The first quarter of the year continued to be affected by the pandemic and the health measures to contain it that were in place both nationally and internationally. Nonetheless, the maintenance of economic activity in the Principality, which, unlike its European neighbours, did not impose another lockdown, has helped to cushion the decline in some figures.

In addition, as Sophie Vincent highlighted, caution should be exercised when making comparisons with the first quarter of 2020, given the very different contexts of the two periods. Last year, only March was affected by the crisis, but there was a complete cessation of activity for the last two weeks of the month. This year, business has not stopped, but has been impacted by the health restrictions throughout the period.


- With regard to foreign trade, total trade (excluding France) has increased by 13%, buoyed by a recovery in exports (+26.7%).

- During Q1 2021, revenue, excluding financial and insurance activities, was €3.22 billion, down €259 million (-7.4%). Only four major economic sectors saw an increase in revenue, however these increases failed to offset the decline in accommodation and food service activities (-40.1%), real estate activities (-41.3%) and scientific and technical activities, administrative and support services (-16.2%).

- Employment in the private sector was down 3.9% in March, compared with March 2020. Overall, 800,000 fewer hours were worked than in the first quarter of 2020, a decline of 3.8%. However, for March alone, the number of hours worked was up (7 million hours worked compared with 6.1 million in March 2020).

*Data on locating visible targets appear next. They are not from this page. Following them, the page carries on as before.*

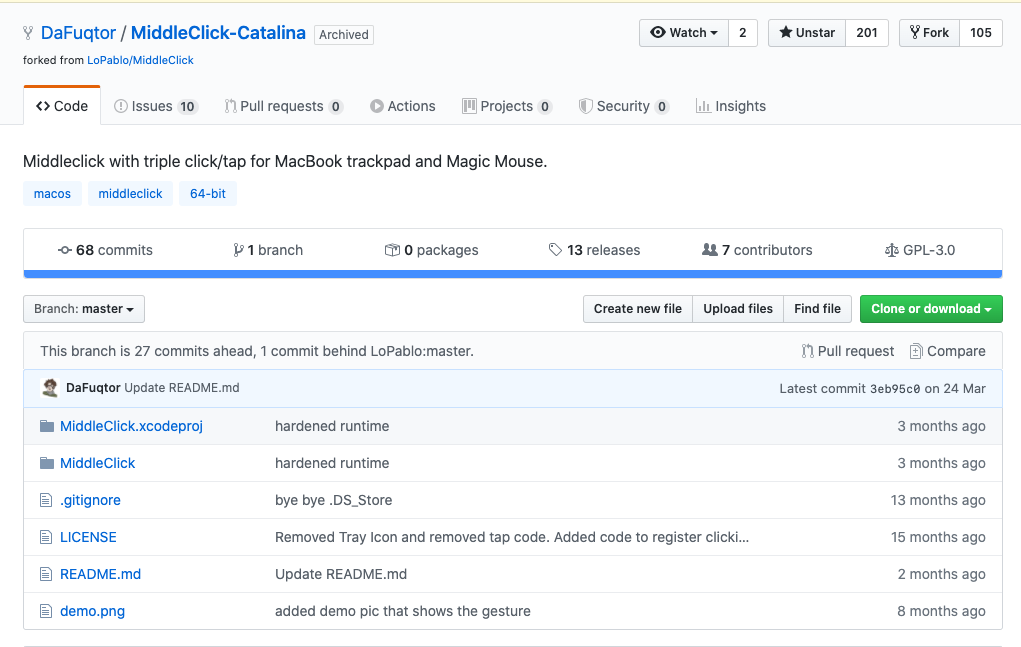This screenshot has height=647, width=1021.
Task: Unstar the repository
Action: [806, 33]
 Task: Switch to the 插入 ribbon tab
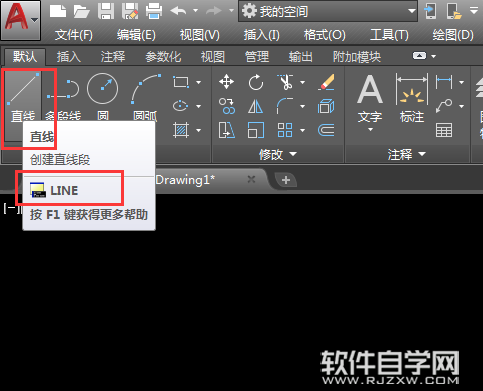click(x=69, y=57)
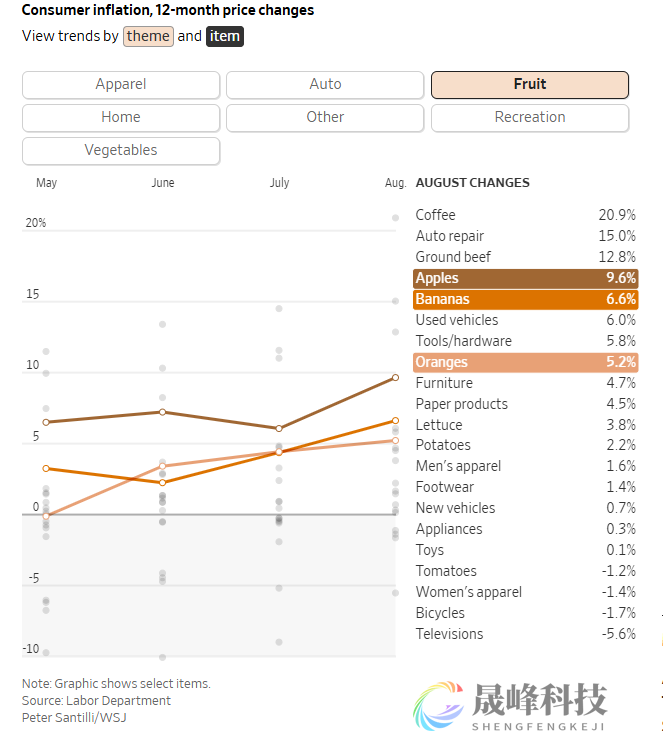Select the Apparel theme filter
The width and height of the screenshot is (663, 731).
121,84
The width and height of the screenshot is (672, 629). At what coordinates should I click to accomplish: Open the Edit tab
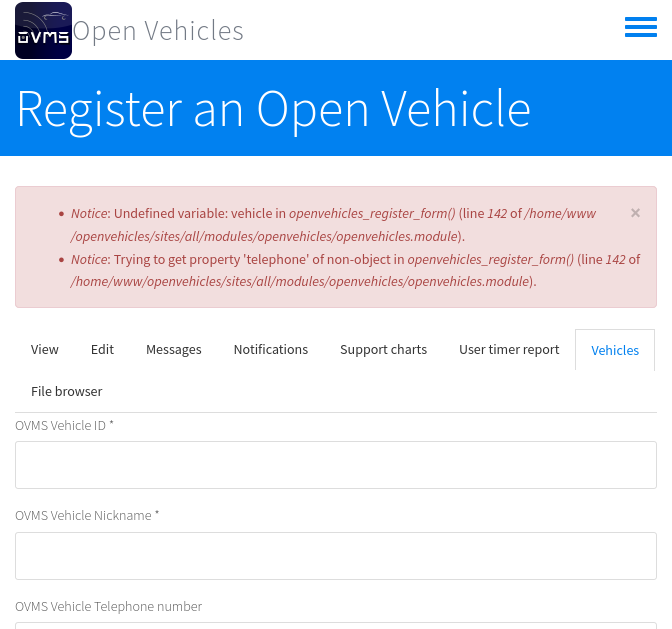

- The balance of new businesses started minus businesses which closed shrank sharply. Fewer businesses were started (-10.6%) but the number of businesses closed also fell, though to a lesser extent.

- Unsurprisingly, hotel performance continues to be affected by the pandemic, and the hotel occupancy rate for the quarter was 20.2%.

- The real estate market has experienced a decline in both sales and resales, despite the recovery in March.

- In the transport sector, air traffic has fallen sharply, with a 70.7% decline in passenger numbers and a 58.8% drop in flights. Use of public car parks has also fallen (-6%), however registrations of new vehicles are up by 18.2%.

The two ministers were optimistic about the Principality’s economic recovery. “There has certainly been an economic downturn in the first quarter, but there are grounds to remain positive, because the economy has shown itself to be resilient and strong. The second quarter will certainly see a recovery. The key to this will be, we hope, very strong tourist activity, as tourists return along with major events and conventions,” emphasised Jean Castellini.

Didier Gamerdinger added: “in May, the number of jobseekers fell, as did the number of employees on strengthened provisions for total temporary layoff (22%). This is an encouraging sign of the beginnings of a recovery.”